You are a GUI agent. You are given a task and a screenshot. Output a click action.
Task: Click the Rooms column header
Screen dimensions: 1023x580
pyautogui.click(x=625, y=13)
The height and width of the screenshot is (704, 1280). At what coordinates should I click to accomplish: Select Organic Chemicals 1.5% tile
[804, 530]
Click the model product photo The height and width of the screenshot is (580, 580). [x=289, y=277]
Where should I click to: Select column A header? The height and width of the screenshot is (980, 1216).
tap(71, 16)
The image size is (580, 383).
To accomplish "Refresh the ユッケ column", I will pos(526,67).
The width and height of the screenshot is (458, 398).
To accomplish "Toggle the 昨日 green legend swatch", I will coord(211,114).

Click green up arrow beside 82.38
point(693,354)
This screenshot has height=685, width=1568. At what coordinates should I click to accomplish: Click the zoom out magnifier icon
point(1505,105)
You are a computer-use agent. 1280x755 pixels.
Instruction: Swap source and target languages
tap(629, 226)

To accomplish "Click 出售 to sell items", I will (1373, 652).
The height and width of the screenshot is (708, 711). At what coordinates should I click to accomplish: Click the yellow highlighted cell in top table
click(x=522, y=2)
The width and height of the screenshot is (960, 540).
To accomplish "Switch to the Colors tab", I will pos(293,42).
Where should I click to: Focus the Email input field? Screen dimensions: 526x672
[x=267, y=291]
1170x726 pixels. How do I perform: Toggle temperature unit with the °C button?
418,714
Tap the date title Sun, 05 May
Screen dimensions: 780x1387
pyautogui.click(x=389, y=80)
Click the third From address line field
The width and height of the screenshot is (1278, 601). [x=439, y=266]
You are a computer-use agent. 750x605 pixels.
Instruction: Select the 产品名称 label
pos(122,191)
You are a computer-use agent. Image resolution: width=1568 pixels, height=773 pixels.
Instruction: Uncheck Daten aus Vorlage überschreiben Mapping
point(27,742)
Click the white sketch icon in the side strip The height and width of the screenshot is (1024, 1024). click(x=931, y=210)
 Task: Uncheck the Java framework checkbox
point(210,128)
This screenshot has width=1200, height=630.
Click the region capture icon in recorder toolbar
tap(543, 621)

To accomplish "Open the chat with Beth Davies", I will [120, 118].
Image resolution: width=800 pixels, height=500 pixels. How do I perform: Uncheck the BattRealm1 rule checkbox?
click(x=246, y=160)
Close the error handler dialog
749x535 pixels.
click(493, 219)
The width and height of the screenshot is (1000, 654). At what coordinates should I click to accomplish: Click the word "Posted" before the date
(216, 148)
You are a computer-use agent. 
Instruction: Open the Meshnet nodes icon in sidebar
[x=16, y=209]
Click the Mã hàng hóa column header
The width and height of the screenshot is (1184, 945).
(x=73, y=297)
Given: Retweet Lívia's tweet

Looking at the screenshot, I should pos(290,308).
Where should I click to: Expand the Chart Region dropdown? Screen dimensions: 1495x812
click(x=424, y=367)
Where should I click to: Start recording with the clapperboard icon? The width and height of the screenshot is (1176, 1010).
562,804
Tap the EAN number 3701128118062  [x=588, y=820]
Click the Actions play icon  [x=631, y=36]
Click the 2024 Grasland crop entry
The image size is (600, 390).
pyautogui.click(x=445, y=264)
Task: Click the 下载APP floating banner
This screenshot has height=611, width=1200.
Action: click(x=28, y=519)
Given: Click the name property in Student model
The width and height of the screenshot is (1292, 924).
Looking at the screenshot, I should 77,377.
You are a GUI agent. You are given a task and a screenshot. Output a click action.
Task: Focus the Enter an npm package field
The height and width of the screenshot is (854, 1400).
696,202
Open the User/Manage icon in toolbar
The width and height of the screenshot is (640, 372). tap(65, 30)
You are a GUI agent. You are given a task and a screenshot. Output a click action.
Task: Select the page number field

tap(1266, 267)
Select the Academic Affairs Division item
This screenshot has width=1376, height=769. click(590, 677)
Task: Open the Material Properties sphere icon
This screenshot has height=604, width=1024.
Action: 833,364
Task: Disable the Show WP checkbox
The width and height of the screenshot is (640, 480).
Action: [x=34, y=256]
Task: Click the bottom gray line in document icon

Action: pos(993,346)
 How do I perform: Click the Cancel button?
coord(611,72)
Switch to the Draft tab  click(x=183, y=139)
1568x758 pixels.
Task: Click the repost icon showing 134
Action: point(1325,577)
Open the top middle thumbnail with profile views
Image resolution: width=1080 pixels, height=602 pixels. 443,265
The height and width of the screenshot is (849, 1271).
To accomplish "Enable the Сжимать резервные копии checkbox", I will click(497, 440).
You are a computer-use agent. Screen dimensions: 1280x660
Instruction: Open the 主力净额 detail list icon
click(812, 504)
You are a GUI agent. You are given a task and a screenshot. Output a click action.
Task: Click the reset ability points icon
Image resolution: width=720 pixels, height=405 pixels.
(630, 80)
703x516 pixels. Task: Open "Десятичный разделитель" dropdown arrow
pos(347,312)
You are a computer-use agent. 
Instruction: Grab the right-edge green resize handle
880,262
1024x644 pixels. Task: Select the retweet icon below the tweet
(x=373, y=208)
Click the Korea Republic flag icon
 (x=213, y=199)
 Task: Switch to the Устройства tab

····················

*Exercise description:*
Wherever the string "model" appears in the records above, copy the line it sits in.

*Task response:*
Click the model product photo The height and width of the screenshot is (580, 580). [x=289, y=277]
Given: Click the name property in Student model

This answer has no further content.